** Excerpt provided follows **

By Jennett Wilson Baker
March 16, 2021

Editor’s Note: Jennett Wilson Baker, a native of Fernandina, reached out to various members of the African-American community during Women’s History Month to recognize women who were “influential figures; who lived among us.” Jeanett began to compile a list and grouped the influential women by profession.  Today, we focus on healthcare workers. These local women cared for many of our native residents,  parents, and grandparents at their birth or when ill when they worked for Humphreys Memorial Hospital,  formerly named Nassau General Hospital.  I am one of many Fernandina natives who was cared for by some of these women, and for that I am grateful.  Thank you Jennett for your contribution to our area history and the Fernandina Observer.

Humphreys Memorial Hospital Photo courtesy of the Amelia Island Museum of History.

** End of Excerpt provided **
** Data to examine follows **

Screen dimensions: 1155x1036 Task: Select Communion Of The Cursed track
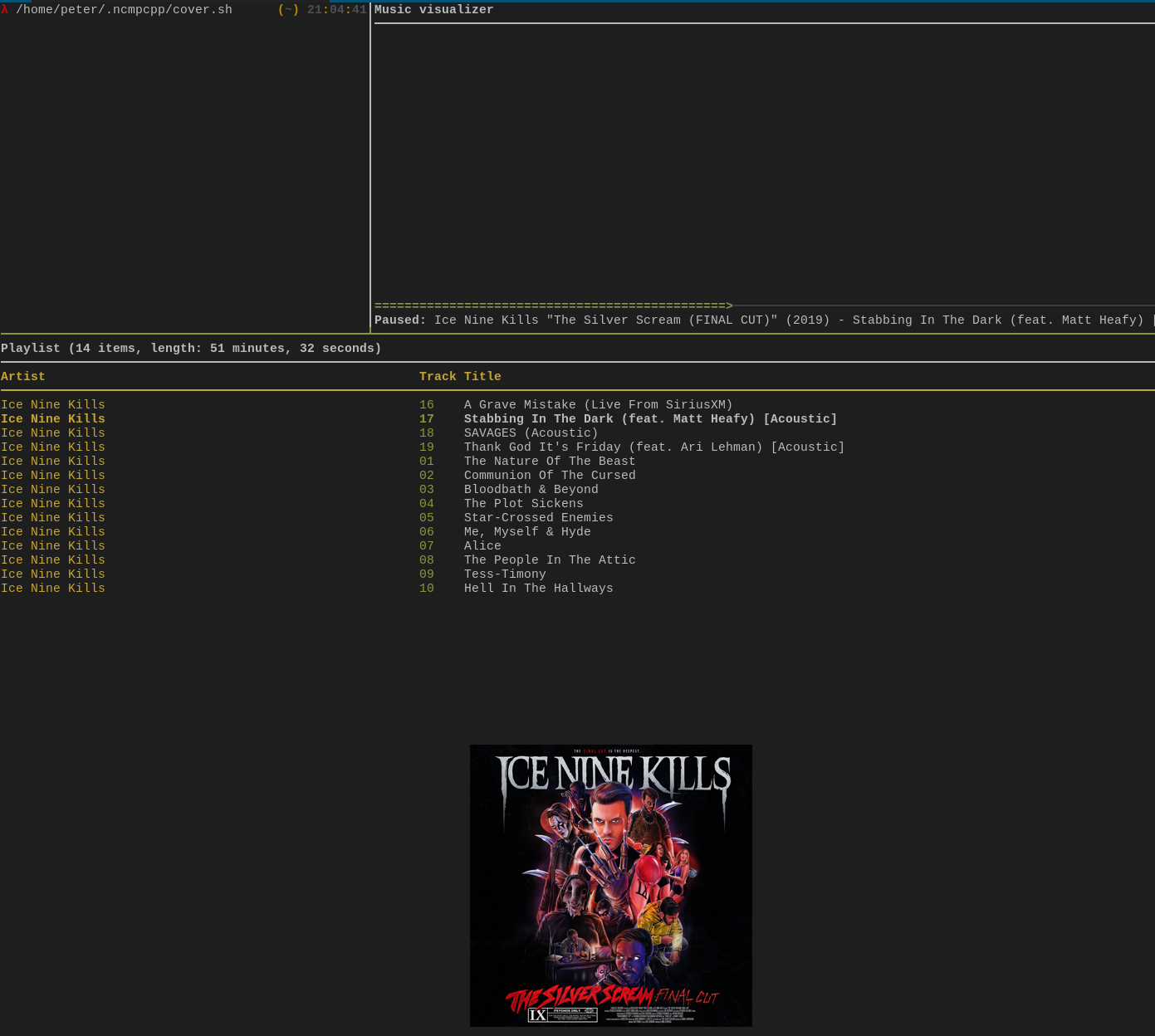click(x=549, y=476)
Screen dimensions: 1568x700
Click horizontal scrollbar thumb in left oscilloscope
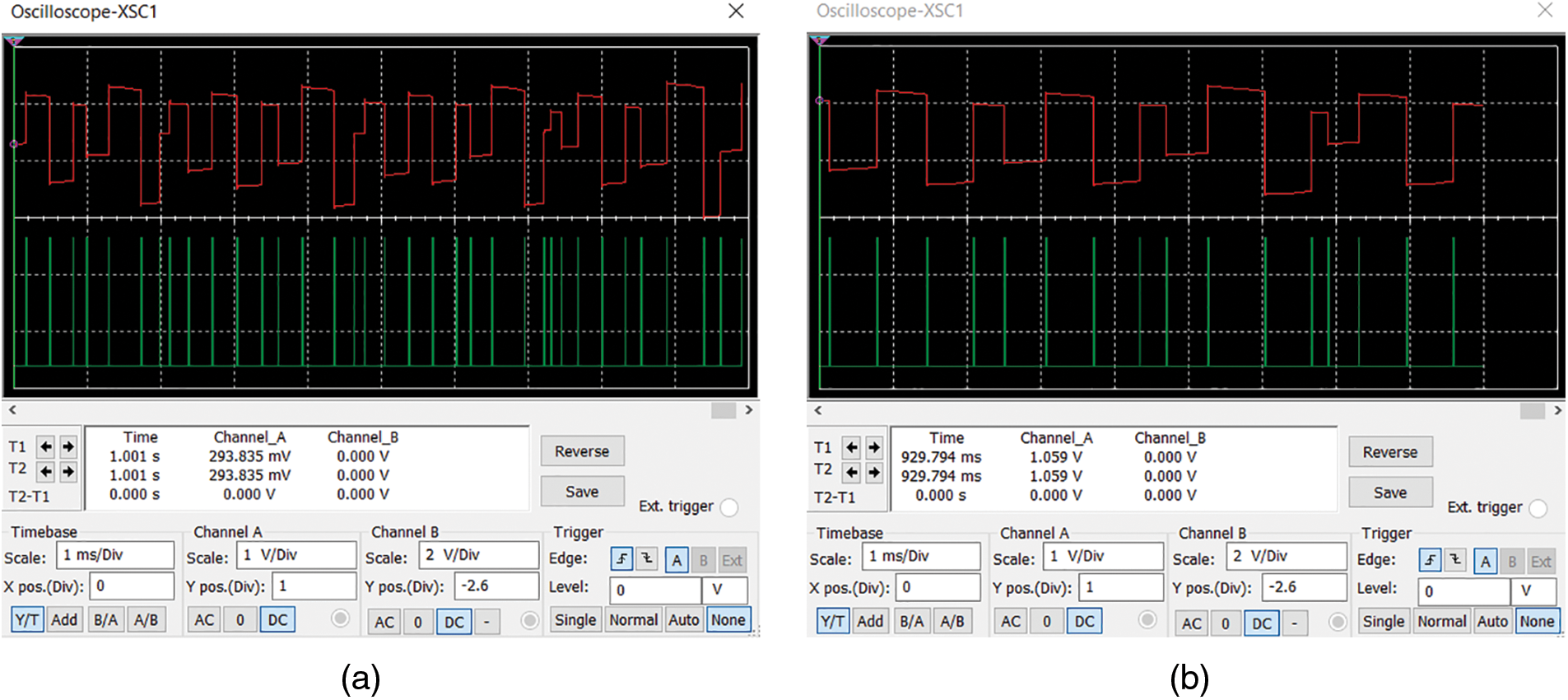(x=724, y=410)
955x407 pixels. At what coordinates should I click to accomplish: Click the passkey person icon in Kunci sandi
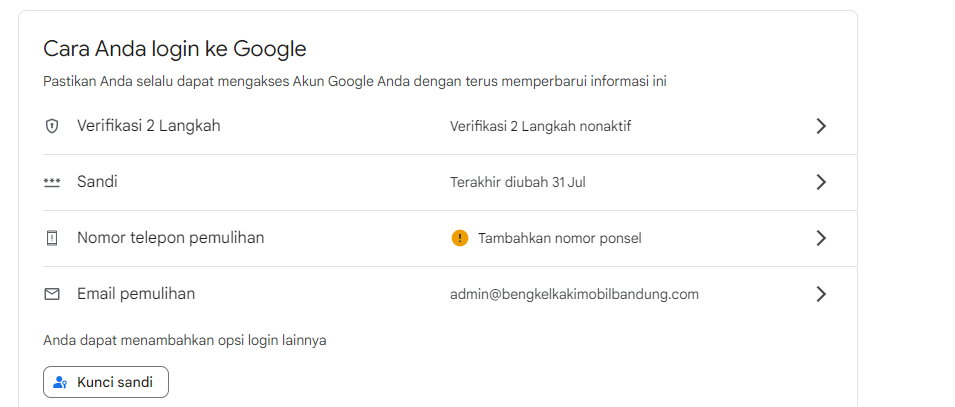point(60,383)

** End of Data to examine **

**Work request A**
Copy the editor's note on Women's History Month word for word, everything from "Editor’s Note: Jennett" down to "the Fernandina Observer.".
**Work request B**
In two sentences, summarize the editor's note on Women's History Month.

**Problem solution A**
Editor’s Note: Jennett Wilson Baker, a native of Fernandina, reached out to various members of the African-American community during Women’s History Month to recognize women who were “influential figures; who lived among us.” Jeanett began to compile a list and grouped the influential women by profession.  Today, we focus on healthcare workers. These local women cared for many of our native residents,  parents, and grandparents at their birth or when ill when they worked for Humphreys Memorial Hospital,  formerly named Nassau General Hospital.  I am one of many Fernandina natives who was cared for by some of these women, and for that I am grateful.  Thank you Jennett for your contribution to our area history and the Fernandina Observer.

**Problem solution B**
During Women's History Month, Fernandina native Jennett Wilson Baker reached out to members of the African-American community to recognize influential women who lived among them, and began compiling a list grouped by profession. This installment focuses on healthcare workers who cared for many native residents at their birth or when ill while working at Humphreys Memorial Hospital, formerly named Nassau General Hospital.